Bug 1425388

Summary:	Increase the ARP cache size in the atomic-openshift-master and atomic-openshift-node tuned profiles
Product:	OpenShift Container Platform	Reporter:	Jiří Mencák <jmencak>
Component:	Networking	Assignee:	Phil Cameron <pcameron>
Status:	CLOSED ERRATA	QA Contact:	Meng Bo <bmeng>
Severity:	medium	Docs Contact:
Priority:	medium
Version:	3.5.0	CC:	aos-bugs, eparis, pcameron, tdawson, zzhao
Target Milestone:	---
Target Release:	---
Hardware:	Unspecified
OS:	Unspecified
Whiteboard:	aos-scalability-35
Fixed In Version:		Doc Type:	Enhancement
Doc Text:	Feature: new default values for arp cache (docs PR 3803 Reason: cluster fails with gt 1024 routes Result: problem does not occur	Story Points:	---
Clone Of:		Environment:
Last Closed:	2017-08-10 05:18:47 UTC	Type:	Bug
Regression:	---	Mount Type:	---
Documentation:	---	CRM:
Verified Versions:		Category:	---
oVirt Team:	---	RHEL 7.3 requirements from Atomic Host:
Cloudforms Team:	---	Target Upstream Version:
Embargoed:

Description Jiří Mencák 2017-02-21 10:18:59 UTC

Description of problem:

In OCP clusters with large numbers of routes (greater than the value of net.ipv4.neigh.default.gc_thresh3, which is 1024 by default) the ARP cache is not large enough to accommodate for all the entries needed by the nodes running the router pods.  While this has been documented here: 

https://docs.openshift.com/container-platform/3.4/install_config/router/default_haproxy_router.html#deploy-router-arp-cach-tuning-for-large-scale-clusters

I believe this should be the default in the atomic-openshift-master and atomic-openshift-node tuned profiles.

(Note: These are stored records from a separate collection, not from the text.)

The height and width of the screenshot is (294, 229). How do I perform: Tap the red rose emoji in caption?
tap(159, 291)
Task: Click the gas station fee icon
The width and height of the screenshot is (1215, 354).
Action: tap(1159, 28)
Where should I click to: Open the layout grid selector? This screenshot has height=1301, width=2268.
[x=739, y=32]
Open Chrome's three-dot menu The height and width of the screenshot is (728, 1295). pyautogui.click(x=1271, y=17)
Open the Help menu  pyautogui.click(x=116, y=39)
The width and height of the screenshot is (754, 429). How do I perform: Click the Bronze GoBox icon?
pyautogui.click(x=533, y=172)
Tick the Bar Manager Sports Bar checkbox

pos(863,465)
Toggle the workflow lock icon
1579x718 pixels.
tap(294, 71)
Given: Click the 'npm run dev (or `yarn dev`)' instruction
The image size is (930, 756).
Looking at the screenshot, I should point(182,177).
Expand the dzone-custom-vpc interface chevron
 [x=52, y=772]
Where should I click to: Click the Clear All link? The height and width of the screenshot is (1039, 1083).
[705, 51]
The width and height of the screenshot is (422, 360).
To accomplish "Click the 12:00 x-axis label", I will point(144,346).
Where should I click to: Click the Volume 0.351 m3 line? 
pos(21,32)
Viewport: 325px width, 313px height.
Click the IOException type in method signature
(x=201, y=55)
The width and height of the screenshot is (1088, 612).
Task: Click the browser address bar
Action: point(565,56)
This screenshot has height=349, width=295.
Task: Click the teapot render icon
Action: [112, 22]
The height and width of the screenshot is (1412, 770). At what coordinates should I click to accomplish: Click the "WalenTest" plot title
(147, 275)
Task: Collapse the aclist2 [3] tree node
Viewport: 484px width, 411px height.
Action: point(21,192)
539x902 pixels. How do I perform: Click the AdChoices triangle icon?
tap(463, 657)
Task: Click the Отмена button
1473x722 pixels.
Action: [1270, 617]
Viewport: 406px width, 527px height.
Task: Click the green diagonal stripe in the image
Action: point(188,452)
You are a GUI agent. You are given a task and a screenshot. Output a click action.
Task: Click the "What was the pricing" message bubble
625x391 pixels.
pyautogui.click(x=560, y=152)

Version-Release number of selected component (if applicable):
All


How reproducible:
Always


Steps to Reproduce:
1. Create an OCP environment with around 1024 routes (I've personally started noticing problems already at around 900 routes).

Actual results:
1) Kernel messages:
[ 1738.811139] net_ratelimit: 1045 callbacks suppressed
[ 1743.823136] net_ratelimit: 293 callbacks suppressed

2) oc client and networking in general stops working properly.

Expected results:
None of the issues in "Actual results".

Additional info:
http://post-office.corp.redhat.com/archives/atomic-networking/2016-November/msg00082.html

Comment 6 openshift-github-bot 2017-02-22 16:52:12 UTC

Commit pushed to master at https://github.com/openshift/openshift-docs

https://github.com/openshift/openshift-docs/commit/59be5f894be526396d8b160adccc4481f489f765
Change default arp cache size on nodes

In OCP clusters with large numbers of routes (greater than the value of
net.ipv4.neigh.default.gc_thresh3, which is 1024 by default) the ARP
cache is not large enough to accommodate for all the entries needed by
the nodes running the router pods.

This change increases the cache size.

bug 1425388
https://bugzilla.redhat.com/show_bug.cgi?id=1425388

Signed-off-by: Phil Cameron <pcameron>

Comment 7 openshift-github-bot 2017-02-23 13:08:57 UTC

Commit pushed to master at https://github.com/openshift/origin

https://github.com/openshift/origin/commit/ba842078f3bba0282d62a2c9db70ca4d9339e733
Change default arp cache size on nodes

In OCP clusters with large numbers of routes (greater than the value of
net.ipv4.neigh.default.gc_thresh3, which is 1024 by default) the ARP
cache is not large enough to accommodate for all the entries needed by
the nodes running the router pods.

This change increases the cache size.

bug 1425388
https://bugzilla.redhat.com/show_bug.cgi?id=1425388

Signed-off-by: Phil Cameron <pcameron>

Comment 9 Troy Dawson 2017-04-11 21:00:37 UTC

This has been merged into ocp and is in OCP v3.6.27 or newer.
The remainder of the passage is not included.